Editorial | We have to break the cycle

Photo by TRYPHENA YEBOAH, Staff Writer

Photo by TRYPHENA YEBOAH, Staff Writer

Over the past few months, there’s been too many times where we as students have not been proud to be Panthers. 

We, for instance, were not proud when Dayton Kingery made blatant racist and homophobic slurs in a classroom on our campus. We weren’t proud when it took 150 people protesting to take down the controversial “The Birth of Nation” film poster from our halls. We weren’t proud when President Emeritus Jim Doti, referred to what would eventually become the Cross-Cultural Center as an area that would “ghettoize” our campus. 

There’s a common theme within these incidents – not relating to purely their nature. Each slowly faded away in Chapman’s memory. Administration and the student body alike treated the discussion of each as a trend, a topic to be hotly debated during faculty-led forums and university email updates. These events can galvanize us into action, but they shouldn’t be the only sparks that fuel a flame. 

Despite surface-level changes, the underlying truth of BIPOC students not being properly supported remains. The truth is, if actual systemic change had been present within the fabric of this campus, there’s a strong chance these incidents might not have repeated themselves. 

Here’s the deal. We’ve reached a truly critical point in this university’s history; a point where Chapman can change for the better, or simply continue to be the school that shows up in national headlines such as “Chapman student arrested after racist, homophobic rant is caught on video.” Yes, COVID-19 has made it difficult to push for physical, in-person change. Yet, there are clear steps we can take to make this campus a safer place for BIPOC, LatinX and LGBTQIA+ students. 
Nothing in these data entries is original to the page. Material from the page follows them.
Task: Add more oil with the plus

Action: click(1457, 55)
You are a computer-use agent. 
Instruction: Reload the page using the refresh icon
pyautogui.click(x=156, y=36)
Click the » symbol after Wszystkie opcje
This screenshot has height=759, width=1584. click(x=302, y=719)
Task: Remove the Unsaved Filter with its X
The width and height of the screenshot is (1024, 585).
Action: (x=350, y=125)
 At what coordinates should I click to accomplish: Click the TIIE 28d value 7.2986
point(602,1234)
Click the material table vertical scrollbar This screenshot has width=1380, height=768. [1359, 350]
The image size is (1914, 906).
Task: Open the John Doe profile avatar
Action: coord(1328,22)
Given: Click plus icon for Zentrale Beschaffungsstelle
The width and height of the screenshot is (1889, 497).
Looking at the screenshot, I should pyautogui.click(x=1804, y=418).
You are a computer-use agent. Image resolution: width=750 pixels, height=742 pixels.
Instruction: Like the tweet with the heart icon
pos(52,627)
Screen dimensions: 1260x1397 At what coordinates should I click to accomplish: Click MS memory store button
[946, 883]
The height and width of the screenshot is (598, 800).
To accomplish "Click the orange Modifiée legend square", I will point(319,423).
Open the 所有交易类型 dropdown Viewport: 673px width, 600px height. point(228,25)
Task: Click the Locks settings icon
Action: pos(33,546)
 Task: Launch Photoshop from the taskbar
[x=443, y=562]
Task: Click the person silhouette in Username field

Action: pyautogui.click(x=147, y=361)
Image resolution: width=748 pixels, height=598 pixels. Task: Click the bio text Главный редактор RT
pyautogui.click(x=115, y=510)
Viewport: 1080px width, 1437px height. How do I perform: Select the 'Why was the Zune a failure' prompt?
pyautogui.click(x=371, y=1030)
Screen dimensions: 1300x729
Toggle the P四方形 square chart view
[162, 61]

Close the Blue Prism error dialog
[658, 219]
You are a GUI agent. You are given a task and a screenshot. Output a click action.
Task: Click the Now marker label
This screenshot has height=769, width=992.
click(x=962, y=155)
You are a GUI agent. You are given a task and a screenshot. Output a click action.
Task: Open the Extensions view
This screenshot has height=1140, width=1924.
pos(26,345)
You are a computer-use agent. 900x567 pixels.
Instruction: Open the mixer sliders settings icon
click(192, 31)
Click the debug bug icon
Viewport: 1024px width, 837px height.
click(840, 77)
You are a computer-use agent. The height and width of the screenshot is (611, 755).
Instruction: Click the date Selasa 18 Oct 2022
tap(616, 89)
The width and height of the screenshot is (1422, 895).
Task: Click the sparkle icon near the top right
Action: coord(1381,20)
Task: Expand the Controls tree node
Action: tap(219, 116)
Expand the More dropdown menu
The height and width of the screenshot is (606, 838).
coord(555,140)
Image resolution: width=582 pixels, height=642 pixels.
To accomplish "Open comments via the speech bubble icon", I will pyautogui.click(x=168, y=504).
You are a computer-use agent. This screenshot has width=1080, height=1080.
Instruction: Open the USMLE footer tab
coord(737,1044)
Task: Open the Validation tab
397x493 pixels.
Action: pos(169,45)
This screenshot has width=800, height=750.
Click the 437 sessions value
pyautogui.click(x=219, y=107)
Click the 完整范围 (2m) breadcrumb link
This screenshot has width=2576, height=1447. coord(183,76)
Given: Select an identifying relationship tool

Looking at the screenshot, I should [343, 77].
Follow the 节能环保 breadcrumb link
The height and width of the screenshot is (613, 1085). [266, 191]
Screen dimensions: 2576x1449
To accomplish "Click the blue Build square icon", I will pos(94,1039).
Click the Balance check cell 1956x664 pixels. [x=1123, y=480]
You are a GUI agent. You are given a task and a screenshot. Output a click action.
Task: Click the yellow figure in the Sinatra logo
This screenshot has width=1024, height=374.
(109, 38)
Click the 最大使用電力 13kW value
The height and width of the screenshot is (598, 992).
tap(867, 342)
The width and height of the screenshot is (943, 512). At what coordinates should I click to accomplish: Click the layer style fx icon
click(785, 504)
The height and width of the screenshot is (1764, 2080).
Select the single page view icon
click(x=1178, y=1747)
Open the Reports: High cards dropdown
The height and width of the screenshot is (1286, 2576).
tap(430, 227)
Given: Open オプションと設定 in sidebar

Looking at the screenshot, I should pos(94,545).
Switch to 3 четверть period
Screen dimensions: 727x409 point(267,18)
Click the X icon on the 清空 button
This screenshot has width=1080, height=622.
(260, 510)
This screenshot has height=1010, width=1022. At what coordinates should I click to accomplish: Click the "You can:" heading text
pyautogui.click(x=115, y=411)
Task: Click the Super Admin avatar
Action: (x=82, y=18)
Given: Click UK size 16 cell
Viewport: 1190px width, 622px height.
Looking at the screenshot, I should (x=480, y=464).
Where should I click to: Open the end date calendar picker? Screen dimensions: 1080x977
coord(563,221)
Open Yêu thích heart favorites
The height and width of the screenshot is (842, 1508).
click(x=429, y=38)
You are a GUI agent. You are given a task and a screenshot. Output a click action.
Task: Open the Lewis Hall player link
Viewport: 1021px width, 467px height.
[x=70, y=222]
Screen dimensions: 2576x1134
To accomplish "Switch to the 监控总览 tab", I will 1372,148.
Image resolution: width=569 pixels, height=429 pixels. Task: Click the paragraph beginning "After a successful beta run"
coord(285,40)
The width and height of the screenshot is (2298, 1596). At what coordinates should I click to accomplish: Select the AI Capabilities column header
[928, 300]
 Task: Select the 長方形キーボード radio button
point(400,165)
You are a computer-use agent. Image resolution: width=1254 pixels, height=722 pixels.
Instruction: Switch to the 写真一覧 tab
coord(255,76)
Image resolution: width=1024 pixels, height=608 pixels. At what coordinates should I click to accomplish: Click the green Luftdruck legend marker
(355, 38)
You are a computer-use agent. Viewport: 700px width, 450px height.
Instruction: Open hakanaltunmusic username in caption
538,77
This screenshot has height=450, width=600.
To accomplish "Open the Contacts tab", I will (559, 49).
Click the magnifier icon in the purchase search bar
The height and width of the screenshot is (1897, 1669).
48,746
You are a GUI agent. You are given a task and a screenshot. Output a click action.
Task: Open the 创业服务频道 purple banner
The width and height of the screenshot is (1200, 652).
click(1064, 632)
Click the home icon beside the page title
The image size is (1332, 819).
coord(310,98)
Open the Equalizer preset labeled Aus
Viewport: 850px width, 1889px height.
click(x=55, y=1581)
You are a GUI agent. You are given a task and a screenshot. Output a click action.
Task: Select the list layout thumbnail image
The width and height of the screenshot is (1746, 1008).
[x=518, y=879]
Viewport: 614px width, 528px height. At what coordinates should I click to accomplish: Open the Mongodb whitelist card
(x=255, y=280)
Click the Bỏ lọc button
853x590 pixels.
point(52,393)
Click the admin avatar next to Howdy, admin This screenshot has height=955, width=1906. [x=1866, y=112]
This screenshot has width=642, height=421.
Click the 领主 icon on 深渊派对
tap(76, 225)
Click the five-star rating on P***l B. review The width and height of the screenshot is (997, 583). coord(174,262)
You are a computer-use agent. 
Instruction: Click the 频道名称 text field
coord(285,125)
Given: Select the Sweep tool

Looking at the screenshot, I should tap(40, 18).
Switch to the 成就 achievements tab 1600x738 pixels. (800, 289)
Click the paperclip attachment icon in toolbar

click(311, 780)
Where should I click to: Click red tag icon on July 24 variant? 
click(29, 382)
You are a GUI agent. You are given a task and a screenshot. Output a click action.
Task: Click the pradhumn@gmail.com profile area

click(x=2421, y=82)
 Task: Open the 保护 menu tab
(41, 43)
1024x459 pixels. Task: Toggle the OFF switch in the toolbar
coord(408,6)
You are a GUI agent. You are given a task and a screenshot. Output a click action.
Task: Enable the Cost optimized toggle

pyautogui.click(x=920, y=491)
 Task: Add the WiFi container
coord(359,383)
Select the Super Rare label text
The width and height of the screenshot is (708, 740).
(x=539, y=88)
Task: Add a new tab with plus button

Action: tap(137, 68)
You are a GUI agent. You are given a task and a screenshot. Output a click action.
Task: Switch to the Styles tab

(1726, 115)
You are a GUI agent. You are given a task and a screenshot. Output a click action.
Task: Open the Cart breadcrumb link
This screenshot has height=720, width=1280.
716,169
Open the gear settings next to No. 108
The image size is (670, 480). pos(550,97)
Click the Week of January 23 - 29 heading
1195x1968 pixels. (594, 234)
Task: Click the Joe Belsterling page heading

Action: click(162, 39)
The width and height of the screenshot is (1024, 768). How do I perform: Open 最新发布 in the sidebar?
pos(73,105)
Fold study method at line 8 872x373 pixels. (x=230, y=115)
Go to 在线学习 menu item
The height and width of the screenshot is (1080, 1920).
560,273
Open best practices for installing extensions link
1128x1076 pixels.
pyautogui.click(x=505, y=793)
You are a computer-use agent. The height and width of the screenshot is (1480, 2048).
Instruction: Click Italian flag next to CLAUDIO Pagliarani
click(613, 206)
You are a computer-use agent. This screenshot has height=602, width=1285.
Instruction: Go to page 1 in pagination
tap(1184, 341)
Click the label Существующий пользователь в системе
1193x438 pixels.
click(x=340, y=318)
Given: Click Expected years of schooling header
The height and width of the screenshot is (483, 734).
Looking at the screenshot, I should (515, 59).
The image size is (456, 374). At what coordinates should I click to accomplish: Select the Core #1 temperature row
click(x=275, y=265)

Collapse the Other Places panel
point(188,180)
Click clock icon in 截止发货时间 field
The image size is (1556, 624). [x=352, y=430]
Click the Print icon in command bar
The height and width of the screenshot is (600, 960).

In the wake of the Black Lives Matter movement, over 500 viewers attended a virtual town hall meeting June 3 to heed the words and sentiments shared by Chapman’s Black Student Union (BSU) and create a supportive space where Black students and allies can come together. After the event, BSU members – Ramya Sinha, Sage Okolo, Promise Johnson, Sofia Montgomery and Haleluya Wondwosen – penned a detailed action plan that calls for firm change to support Chapman’s Black community. In the span of two months, they’ve received over 1,000 signatures in support of the plan.

This plan needs to not only be signed and seen by students, but the administration needs to show more apparent commitment to achieving these action items, these initiatives that can propel us toward equity and inclusivity. Steps in the right direction have certainly been taken:  Individual colleges within Chapman have begun to hire more BIPOC faculty, and starting this fall, Residence Life and First Year Experience will implement diversity training into its orientation curriculum for first-year students. While this training program is a huge win for BSU, Chapman’s BIPOC community and the overall betterment of the campus environment, one win isn’t enough. Stopping there, with actions that feel more like a response to a movement than a true goal for long-lasting change, would simply send us back down the road we’ve already travelled. Again, diversity and inclusion isn’t a trend. It needs to encompass the future of this institution. 

As a student body, we can’t simply blame the administration and walk away. We have our own responsibilities, even in a time where we can’t be activists from inside the physical walls of a classroom. And the biggest component to that responsibility is actually listening to voices of BIPOC students on campus – taking the time to read BSU’s plan and think of how we can physically implement the basis of those requests into our own daily lives. Social media can be a fantastic tool, but it’s not enough to repost an Instagram story and walk away. Having difficult or educational conversations with other students can work to create a more informed, intertwined community. We are as much a part of the problem as the administration, if not a larger one; ignoring it will only lead to the replication of past incidents. 

We can’t see this movement slowly fade away. When we – as an administration, a student body, a collective – work to listen and elevate each other’s voices, we can create a communal space where every person can thrive, and our own campus should be no exception of that. Let’s leave the past in the past.